Professional Usage
================================

The previous page demonstrated how to directly run an algorithm by calling the runner.
In order to help users better understand the internal implementation process of "XuanCe",
and facilitate further algorithm development and implementation of their own reinforcement learning tasks,
this section will take the PPO algorithm training on the MuJoCo environment task as an example,
and provide a detailed introduction on how to call the API from the bottom level to implement reinforcement learning model training.

.. raw:: html

   <br><hr>

Step 1: Create config file
--------------------------------

A config file should contains the necessary arguments of a PPO agent, and should be a YAML file.
Here we show a config file named "mujoco.yaml" for MuJoCo environment in gym.

.. code-block:: yaml

    dl_toolbox: "torch"  # The deep learning toolbox. Choices: "torch", "mindspore", "tensorlayer"
    project_name: "XuanCe_Benchmark"
    logger: "tensorboard"  # Choices: tensorboard, wandb.
    wandb_user_name: "your_user_name"
    render: False
    render_mode: 'rgb_array' # Choices: 'human', 'rgb_array'.
    test_mode: False
    device: "cuda:0"

    agent: "PPO_Clip"  # choice: PPO_Clip, PPO_KL
    env_name: "MuJoCo"
    vectorize: "Dummy_Gym"
    runner: "DRL"

    representation_hidden_size: [256,]
    actor_hidden_size: [256,]
    critic_hidden_size: [256,]
    activation: "LeakyReLU"

    seed: 79811
    parallels: 16
    running_steps: 1000000
    n_steps: 256
    n_epoch: 16
    n_minibatch: 8
    learning_rate: 0.0004

    use_grad_clip: True

    vf_coef: 0.25
    ent_coef: 0.0
    target_kl: 0.001  # for PPO_KL agent
    clip_range: 0.2  # for PPO_Clip agent
    clip_grad_norm: 0.5
    gamma: 0.99
    use_gae: True
    gae_lambda: 0.95
    use_advnorm: True

    use_obsnorm: True
    use_rewnorm: True
    obsnorm_range: 5
    rewnorm_range: 5

    test_steps: 10000
    eval_interval: 5000
    test_episode: 5
    log_dir: "./logs/ppo/"
    model_dir: "./models/ppo/"

.. raw:: html

   <br><hr>

Step 2: Get the attributes of the example
----------------------------------------------

This section mainly includes parameter reading, environment creation, model creation, and model training.
First, create a `ppo_mujoco.py` file. The code writing process can be divided into the following steps:

**Step 2.1 Get the hyper-parameters of command in console**

Define the following function ``parse_args()``,
which uses the Python package `argparse` to read the command line instructions and obtain the instruction parameters.

.. code-block:: python

    import argparse

    def parse_args():
        parser = argparse.ArgumentParser("Example of XuanCe.")
        parser.add_argument("--method", type=str, default="ppo")
        parser.add_argument("--env", type=str, default="mujoco")
        parser.add_argument("--env-id", type=str, default="InvertedPendulum-v4")
        parser.add_argument("--test", type=int, default=0)
        parser.add_argument("--device", type=str, default="cuda:0")
        parser.add_argument("--benchmark", type=int, default=1)
        parser.add_argument("--config", type=str, default="./ppo_mujoco_config.yaml")

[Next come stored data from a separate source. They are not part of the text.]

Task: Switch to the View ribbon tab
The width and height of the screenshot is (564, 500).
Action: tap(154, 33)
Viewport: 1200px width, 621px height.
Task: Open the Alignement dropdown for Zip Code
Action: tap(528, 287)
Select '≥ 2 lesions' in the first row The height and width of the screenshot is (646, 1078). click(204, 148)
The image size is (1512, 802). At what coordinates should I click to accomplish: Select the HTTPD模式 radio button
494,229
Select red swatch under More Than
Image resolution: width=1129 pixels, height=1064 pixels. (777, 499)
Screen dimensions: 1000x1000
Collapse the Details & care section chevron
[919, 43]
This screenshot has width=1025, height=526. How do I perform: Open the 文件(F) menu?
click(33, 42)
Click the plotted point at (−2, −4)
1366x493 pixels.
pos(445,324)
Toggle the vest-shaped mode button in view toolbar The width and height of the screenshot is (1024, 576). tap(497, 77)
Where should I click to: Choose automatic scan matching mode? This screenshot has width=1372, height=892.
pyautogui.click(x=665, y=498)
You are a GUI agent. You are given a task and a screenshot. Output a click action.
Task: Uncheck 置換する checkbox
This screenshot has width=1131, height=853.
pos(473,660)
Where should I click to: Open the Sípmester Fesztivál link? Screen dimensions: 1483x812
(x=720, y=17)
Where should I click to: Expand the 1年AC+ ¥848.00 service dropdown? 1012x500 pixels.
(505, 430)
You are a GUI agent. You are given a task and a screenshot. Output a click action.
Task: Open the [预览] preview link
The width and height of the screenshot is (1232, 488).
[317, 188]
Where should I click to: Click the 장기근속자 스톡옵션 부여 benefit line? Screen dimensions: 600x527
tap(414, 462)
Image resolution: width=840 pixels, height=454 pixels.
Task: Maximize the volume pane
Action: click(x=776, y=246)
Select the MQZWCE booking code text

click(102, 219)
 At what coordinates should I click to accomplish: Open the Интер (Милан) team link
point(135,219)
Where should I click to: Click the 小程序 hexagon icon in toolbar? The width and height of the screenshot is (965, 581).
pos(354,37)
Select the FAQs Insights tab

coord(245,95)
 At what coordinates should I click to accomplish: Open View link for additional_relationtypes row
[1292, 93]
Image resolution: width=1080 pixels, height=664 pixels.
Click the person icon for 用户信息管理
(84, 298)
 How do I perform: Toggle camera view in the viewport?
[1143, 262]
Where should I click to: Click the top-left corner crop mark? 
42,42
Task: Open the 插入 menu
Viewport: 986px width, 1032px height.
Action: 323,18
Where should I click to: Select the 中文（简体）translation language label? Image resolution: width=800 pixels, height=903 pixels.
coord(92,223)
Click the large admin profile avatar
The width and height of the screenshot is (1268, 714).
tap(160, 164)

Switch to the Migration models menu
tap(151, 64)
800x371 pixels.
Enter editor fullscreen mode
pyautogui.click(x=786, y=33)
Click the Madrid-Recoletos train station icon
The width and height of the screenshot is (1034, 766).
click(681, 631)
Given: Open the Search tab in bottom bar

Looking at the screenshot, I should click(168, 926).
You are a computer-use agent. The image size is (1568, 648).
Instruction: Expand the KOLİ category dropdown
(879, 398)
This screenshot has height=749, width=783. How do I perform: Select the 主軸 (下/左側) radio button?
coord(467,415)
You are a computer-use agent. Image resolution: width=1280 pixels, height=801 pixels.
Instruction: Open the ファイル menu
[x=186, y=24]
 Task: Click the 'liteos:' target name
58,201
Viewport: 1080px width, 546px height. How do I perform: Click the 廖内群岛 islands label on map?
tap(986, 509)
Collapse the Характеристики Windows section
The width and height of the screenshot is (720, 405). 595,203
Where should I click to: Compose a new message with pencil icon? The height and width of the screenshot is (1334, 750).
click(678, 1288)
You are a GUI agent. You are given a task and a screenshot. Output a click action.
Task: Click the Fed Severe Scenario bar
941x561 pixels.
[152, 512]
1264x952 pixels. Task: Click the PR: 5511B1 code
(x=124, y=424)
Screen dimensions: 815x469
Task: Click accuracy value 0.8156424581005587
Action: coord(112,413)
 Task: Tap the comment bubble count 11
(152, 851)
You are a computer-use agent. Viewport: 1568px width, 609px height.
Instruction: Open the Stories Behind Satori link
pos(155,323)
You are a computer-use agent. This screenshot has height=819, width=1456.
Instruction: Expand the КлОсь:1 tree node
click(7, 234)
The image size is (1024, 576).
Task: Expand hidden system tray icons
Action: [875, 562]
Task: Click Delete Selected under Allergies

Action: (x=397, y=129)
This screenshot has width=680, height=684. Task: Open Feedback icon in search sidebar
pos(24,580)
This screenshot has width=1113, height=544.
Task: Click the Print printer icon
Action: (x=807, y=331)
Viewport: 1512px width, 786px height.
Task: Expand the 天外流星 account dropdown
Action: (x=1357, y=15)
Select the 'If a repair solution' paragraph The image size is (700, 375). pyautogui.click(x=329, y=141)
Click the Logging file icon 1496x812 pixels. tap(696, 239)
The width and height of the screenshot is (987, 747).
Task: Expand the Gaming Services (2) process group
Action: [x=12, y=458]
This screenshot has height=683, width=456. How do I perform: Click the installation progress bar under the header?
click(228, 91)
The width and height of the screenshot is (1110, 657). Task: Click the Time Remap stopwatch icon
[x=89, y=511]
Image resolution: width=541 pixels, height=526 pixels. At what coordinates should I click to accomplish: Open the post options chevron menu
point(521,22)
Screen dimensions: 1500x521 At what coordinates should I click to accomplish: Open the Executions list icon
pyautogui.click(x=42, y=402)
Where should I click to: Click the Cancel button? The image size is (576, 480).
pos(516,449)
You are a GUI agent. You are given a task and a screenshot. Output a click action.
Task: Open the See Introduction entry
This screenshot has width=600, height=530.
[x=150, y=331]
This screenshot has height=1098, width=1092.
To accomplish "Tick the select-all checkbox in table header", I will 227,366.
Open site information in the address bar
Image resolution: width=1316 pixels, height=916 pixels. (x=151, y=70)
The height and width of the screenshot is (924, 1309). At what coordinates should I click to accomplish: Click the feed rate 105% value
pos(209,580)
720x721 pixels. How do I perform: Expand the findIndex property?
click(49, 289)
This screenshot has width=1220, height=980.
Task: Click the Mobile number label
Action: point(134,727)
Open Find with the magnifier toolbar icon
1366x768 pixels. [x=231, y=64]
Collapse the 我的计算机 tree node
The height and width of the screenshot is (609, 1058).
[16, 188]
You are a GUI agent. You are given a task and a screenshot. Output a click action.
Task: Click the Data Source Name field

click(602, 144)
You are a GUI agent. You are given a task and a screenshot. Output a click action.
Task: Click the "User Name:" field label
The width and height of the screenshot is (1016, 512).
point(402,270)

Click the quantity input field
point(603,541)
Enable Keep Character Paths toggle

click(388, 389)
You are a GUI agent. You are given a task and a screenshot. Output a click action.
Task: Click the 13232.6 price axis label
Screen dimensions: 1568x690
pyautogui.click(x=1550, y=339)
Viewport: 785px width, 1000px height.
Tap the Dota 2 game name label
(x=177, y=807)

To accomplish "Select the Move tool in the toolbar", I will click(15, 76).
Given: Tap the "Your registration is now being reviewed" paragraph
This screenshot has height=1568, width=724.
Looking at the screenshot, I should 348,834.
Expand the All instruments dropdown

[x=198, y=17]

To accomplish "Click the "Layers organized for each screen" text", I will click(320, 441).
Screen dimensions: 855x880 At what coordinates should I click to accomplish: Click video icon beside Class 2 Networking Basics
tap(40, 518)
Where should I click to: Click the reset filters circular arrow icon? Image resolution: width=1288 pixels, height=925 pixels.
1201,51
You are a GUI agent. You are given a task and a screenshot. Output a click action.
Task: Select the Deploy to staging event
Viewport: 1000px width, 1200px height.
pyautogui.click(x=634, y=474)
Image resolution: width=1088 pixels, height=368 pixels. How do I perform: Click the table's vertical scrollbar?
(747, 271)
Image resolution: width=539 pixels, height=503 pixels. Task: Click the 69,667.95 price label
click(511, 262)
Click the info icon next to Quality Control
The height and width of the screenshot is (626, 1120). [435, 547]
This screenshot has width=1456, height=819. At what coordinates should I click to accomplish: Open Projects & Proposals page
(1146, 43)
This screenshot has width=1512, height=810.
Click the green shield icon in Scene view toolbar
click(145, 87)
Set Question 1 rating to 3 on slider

        return parser.parse_args()

**Step 2.2 Get all attributes of the example**

First, the ``parse_args()`` function from Step 2.1 is called to read the command line instruction parameters,
and then the configuration parameters from Step 1 are obtained.

.. code-block:: python

    from xuance import get_arguments

    if __name__ == "__main__":
    parser = parse_args()
    args = get_arguments(method=parser.method,
                         env=parser.env,
                         env_id=parser.env_id,
                         config_path=parser.config,
                         parser_args=parser)
    run(args)

In this step, the ``get_arguments()`` function from "XuanCe" is called.
In this function, it first searches for readable parameters based on the combination of the ``env`` and ``env_id`` variables in the `xuance/configs/` directory.
If default parameters already exist, they are all read. Then, the function continues to index the configuration file from Step 1 using the ``config.path`` path and reads all the parameters from the .yaml file.
Finally, it reads all the parameters from the ``parser``.

During the three reading processes, if there are duplicate variable names, the latter parameters will overwrite the former ones.
Ultimately, the ``get_arguments()`` function will return the ``args`` variable, which contains all the parameter information and is input into the ``run()`` function.

.. raw:: html

   <br><hr>

Step 3: Define run(), create and run the model
--------------------------------------------------------

Define the run() function with the input as the args variable obtained in Step 2.
In this function, environment creation is implemented, and modules such as representation, policy, and agent are instantiated to perform the training.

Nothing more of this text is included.